While working on a new file systems latency profiler, which we call
FSprof, we noticed that generic_file_llseek competes for i_sem if several
processes access the same file.  For example, we observed that contention
happens up to 25% of the time, even with just two processes randomly
reading the same file.  Even worse, i_sem (as well as other semaphores)
accesses require either locking the whole memory bus or at least purging
the same cache line from all other processors which should hurt
performance on SMP systems.  Fortunately, we reviewed the rest of the VFS
and file systems code and it seems that most file systems don't need to
touch i_sem during llseeks of files (but they do for directories).
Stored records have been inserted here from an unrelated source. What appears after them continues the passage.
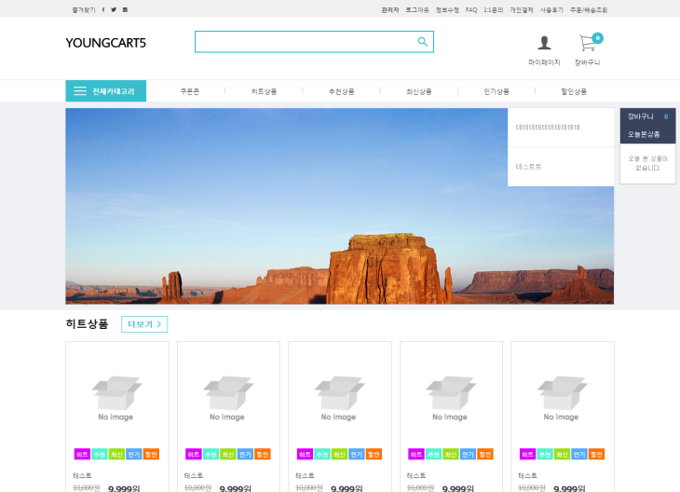Click the first product's No Image thumbnail

tap(116, 397)
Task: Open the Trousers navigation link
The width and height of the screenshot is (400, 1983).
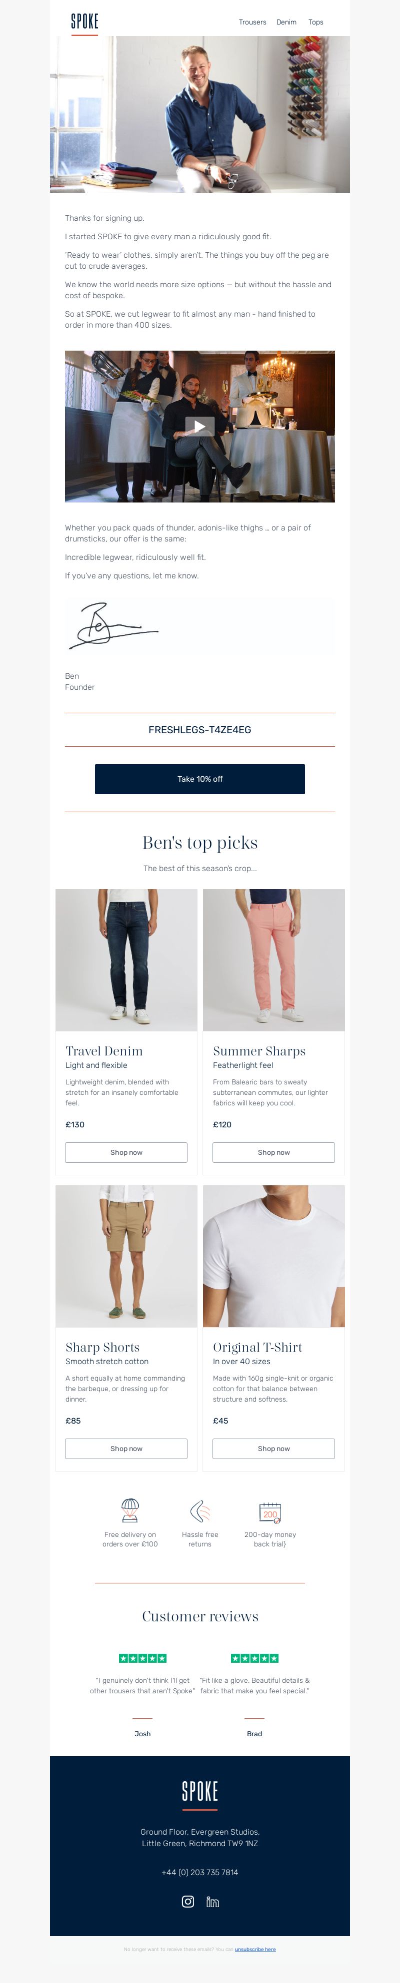Action: (252, 22)
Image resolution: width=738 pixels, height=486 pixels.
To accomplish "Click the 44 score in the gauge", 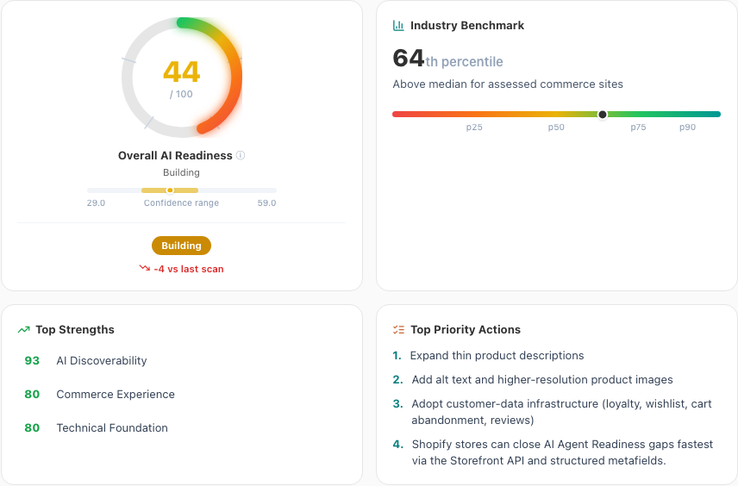I will tap(182, 72).
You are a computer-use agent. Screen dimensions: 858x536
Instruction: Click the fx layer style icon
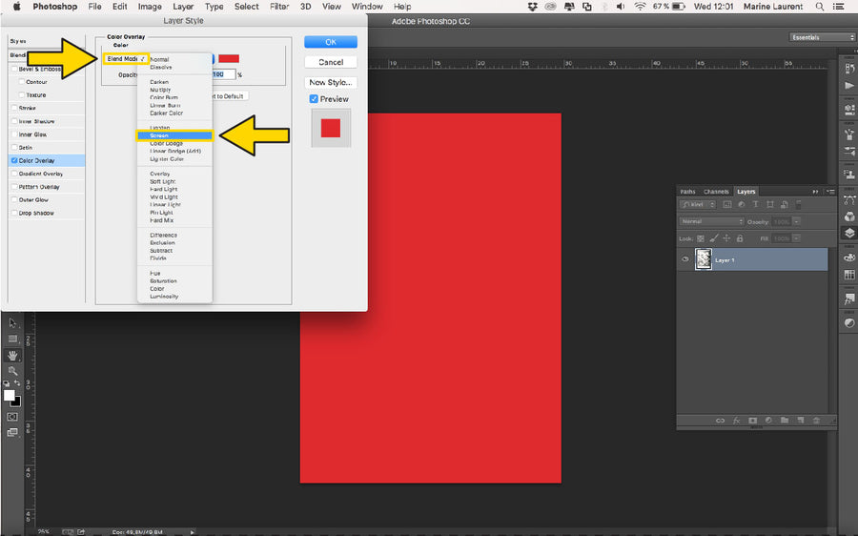(736, 420)
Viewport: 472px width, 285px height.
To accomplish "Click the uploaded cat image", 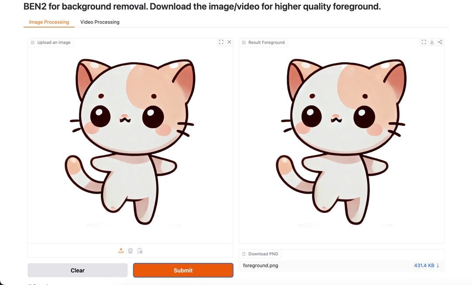I will pos(130,142).
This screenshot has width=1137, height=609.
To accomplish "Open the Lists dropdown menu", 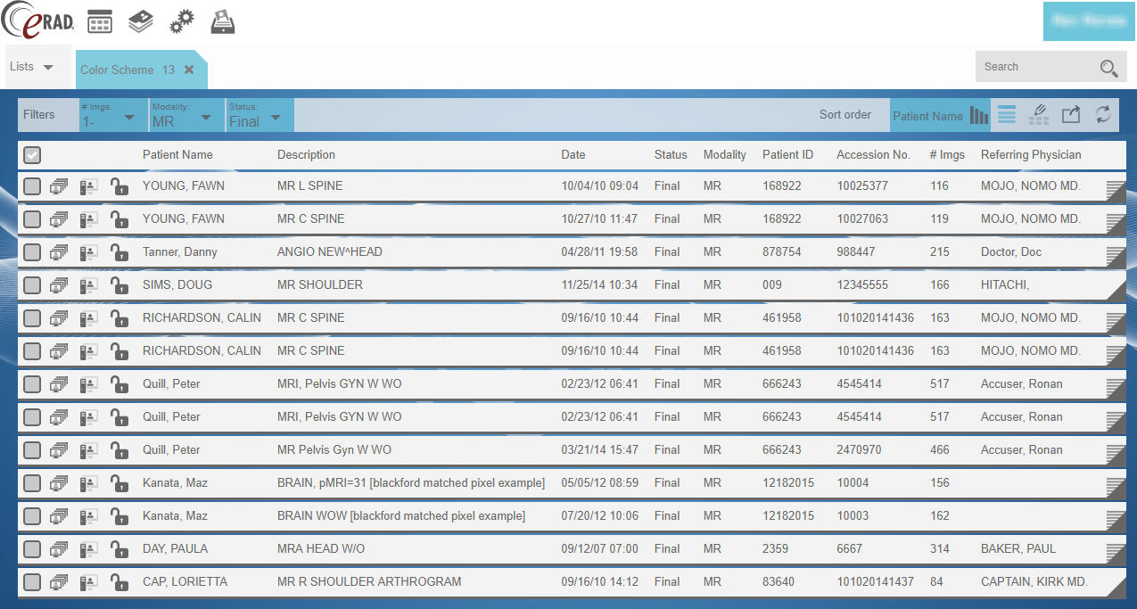I will coord(31,67).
Here is the generic_file_llseek used as the ->llseek file operation by
most of the file systems (see fs/read_write.c, Linux 2.6.10, lines 30-53):

loff_t generic_file_llseek(struct file *file, loff_t offset, int origin)
{
        long long retval;
        struct inode *inode = file->f_mapping->host;

        down(&inode->i_sem);
        switch (origin) {
                case 2:
                        offset += inode->i_size;
                        break;
                case 1:
                        offset += file->f_pos;
        }
        retval = -EINVAL;
        if (offset>=0 && offset<=inode->i_sb->s_maxbytes) {
                if (offset != file->f_pos) {
                        file->f_pos = offset;
                        file->f_version = 0;
                }
                retval = offset;
        }
        up(&inode->i_sem);
        return retval;
}

An important observation here is that we need to down the i_sem to
atomically update f_pos and f_version.  However, f_version is not
currently used for file objects by any of the file systems supplied with
the kernel.  f_version is only used by ufs, ntfs, hpfs, ext3, ext2, proc,
and affs for readdir operations of their directories and by fifos and
pipes for poll().

One may think that the i_sem protection is necessary to provide
consistency between i_size reads and f_pos reads/writes.  However, these
are not provided in other places of the kernel.  For example, consider the
code of sys_write (see lines 309-311 of fs/read_write.c):

        loff_t pos = file_pos_read(file);
        ret = vfs_write(file, buf, count, &pos);
        file_pos_write(file, pos);

In the above case, f_pos is read and written (using file_pos_read and
file_pos_write) without any provisions for atomicity; hence, we shouldn't
expect atomicity on f_pos.  Therefore, in the case of SEEK_CUR, we can
remove the down and up on i_sem in generic_file_llseek, which would only
be useful if transaction semantics were enforced on f_pos everywhere else
as well.  Clearly the same applies in the SEEK_SET case.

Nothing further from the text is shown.